#### [Work item]
Set down exactly, from the records below, the line with "contact form (113, 2175)" through the line with "Iskola, iskolakezdés (236, 2225)", and nothing else.

Start of Supplied information

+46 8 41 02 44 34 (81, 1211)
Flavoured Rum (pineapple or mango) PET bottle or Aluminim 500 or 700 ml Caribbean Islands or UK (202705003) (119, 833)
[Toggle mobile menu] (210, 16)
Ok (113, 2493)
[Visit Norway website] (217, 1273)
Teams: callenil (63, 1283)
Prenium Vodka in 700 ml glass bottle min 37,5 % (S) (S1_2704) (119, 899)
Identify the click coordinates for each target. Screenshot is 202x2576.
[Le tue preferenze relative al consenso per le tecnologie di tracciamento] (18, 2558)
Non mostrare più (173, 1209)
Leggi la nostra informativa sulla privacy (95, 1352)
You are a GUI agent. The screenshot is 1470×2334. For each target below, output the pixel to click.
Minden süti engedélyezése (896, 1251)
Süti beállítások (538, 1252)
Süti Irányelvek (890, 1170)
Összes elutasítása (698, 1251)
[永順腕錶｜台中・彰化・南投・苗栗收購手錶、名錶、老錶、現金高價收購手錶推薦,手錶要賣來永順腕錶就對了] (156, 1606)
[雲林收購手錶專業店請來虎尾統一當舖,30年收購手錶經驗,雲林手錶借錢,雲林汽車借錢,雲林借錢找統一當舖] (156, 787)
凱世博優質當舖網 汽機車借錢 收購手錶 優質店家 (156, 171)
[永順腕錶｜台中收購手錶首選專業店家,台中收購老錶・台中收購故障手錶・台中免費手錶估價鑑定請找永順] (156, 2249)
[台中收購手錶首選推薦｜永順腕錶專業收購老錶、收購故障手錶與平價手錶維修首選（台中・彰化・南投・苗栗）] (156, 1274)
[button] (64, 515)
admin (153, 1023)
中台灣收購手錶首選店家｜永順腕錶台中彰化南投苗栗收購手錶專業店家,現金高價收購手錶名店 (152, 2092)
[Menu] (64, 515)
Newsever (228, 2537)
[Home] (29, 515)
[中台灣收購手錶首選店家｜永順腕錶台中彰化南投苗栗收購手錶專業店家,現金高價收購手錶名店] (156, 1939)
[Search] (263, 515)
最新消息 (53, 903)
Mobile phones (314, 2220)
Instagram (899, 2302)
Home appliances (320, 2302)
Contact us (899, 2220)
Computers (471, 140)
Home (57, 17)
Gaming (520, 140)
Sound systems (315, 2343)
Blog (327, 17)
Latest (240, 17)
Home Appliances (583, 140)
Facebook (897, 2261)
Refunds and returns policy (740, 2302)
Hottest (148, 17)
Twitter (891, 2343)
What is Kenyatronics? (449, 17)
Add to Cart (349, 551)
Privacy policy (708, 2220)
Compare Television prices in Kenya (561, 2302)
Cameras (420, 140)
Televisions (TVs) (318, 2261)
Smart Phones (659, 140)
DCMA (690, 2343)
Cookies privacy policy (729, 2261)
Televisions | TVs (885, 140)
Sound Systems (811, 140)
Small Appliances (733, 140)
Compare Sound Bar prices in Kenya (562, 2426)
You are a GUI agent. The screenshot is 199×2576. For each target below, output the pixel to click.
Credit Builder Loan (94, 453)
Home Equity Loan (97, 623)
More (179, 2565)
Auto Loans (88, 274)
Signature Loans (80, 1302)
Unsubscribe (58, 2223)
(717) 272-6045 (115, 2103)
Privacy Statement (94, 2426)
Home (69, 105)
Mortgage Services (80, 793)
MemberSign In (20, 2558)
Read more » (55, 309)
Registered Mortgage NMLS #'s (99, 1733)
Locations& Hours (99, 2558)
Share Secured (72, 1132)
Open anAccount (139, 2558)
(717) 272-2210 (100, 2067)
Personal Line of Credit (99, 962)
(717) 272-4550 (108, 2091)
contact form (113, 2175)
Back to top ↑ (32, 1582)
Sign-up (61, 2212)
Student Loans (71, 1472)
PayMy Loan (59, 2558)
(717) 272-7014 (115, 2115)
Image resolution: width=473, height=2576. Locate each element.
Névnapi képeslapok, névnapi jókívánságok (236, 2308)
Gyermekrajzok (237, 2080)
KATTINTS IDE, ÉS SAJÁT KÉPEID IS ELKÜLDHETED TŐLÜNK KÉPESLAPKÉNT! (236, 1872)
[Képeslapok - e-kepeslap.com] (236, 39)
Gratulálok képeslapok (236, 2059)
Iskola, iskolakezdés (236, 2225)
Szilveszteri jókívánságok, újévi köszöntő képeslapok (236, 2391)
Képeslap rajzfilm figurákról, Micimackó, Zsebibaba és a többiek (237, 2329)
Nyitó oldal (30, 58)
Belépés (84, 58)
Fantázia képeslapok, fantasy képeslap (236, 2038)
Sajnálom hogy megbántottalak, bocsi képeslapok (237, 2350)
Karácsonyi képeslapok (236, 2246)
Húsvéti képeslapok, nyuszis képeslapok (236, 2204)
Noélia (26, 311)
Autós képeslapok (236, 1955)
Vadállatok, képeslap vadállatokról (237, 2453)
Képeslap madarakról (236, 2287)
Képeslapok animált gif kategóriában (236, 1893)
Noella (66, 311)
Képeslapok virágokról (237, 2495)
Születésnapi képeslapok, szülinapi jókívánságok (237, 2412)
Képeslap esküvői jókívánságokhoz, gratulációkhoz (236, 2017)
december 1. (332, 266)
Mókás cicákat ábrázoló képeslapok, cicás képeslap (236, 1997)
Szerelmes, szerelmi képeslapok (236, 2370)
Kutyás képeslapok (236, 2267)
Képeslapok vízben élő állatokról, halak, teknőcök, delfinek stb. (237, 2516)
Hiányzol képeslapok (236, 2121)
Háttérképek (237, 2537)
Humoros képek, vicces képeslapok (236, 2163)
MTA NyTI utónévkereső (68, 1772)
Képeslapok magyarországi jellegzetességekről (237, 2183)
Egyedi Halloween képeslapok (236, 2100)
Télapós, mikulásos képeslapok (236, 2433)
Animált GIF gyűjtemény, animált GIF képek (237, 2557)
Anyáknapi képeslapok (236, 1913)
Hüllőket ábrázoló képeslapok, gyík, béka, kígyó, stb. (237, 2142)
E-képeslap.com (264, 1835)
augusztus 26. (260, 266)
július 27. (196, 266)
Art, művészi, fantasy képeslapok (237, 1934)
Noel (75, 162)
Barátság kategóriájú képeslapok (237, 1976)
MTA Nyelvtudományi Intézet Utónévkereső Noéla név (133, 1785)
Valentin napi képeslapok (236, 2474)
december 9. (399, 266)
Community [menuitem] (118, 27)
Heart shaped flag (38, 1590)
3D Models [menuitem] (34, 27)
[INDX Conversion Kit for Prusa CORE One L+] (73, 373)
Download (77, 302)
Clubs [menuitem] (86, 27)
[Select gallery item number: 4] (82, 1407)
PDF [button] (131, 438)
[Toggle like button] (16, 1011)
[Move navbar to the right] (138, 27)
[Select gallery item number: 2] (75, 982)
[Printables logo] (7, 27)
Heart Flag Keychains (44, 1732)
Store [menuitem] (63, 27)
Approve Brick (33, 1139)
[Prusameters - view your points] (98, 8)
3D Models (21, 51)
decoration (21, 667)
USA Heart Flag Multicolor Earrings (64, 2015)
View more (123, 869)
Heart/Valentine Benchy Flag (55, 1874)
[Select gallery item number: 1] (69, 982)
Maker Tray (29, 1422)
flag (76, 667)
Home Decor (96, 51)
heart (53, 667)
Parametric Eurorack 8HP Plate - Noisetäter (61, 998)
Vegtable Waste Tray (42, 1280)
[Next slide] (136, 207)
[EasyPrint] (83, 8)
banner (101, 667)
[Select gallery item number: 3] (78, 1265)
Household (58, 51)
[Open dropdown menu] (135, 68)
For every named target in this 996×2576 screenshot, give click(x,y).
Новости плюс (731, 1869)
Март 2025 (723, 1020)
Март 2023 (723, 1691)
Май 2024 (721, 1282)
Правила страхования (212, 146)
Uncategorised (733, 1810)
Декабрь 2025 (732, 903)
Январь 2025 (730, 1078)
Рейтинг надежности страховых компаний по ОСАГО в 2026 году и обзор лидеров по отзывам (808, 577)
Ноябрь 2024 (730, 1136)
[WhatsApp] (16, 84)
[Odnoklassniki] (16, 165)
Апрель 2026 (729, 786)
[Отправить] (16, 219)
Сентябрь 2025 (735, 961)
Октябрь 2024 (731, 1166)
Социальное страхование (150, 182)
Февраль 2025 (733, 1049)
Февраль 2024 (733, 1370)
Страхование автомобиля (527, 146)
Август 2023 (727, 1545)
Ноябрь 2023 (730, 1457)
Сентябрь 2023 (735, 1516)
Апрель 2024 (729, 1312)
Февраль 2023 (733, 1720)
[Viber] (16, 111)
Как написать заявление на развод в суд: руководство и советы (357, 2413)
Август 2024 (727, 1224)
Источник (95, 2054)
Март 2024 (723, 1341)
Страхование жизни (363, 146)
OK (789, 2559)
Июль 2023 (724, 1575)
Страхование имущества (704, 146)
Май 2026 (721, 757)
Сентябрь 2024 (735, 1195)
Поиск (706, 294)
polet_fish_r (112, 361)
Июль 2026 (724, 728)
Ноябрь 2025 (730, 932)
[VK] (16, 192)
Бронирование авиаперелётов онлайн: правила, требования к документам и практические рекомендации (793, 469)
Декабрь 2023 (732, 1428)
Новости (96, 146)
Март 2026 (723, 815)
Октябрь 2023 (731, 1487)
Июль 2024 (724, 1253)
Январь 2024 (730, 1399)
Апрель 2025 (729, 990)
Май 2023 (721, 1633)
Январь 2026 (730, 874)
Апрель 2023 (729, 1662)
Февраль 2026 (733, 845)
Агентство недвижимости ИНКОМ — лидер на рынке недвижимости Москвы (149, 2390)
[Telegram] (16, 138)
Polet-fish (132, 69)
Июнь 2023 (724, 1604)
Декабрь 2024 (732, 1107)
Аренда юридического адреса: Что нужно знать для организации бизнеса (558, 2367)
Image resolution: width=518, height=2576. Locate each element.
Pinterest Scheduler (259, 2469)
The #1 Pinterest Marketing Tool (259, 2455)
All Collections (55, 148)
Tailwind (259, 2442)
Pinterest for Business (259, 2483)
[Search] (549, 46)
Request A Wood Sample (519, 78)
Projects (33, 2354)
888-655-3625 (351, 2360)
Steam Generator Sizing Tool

End of Supplied information

#### [Result]
contact form (113, 2175)
Back to top ↑ (32, 1582)
Sign-up (61, 2212)
Student Loans (71, 1472)
PayMy Loan (59, 2558)
(717) 272-7014 (115, 2115)
Image resolution: width=473, height=2576. Locate each element.
Névnapi képeslapok, névnapi jókívánságok (236, 2308)
Gyermekrajzok (237, 2080)
KATTINTS IDE, ÉS SAJÁT KÉPEID IS ELKÜLDHETED TŐLÜNK KÉPESLAPKÉNT! (236, 1872)
[Képeslapok - e-kepeslap.com] (236, 39)
Gratulálok képeslapok (236, 2059)
Iskola, iskolakezdés (236, 2225)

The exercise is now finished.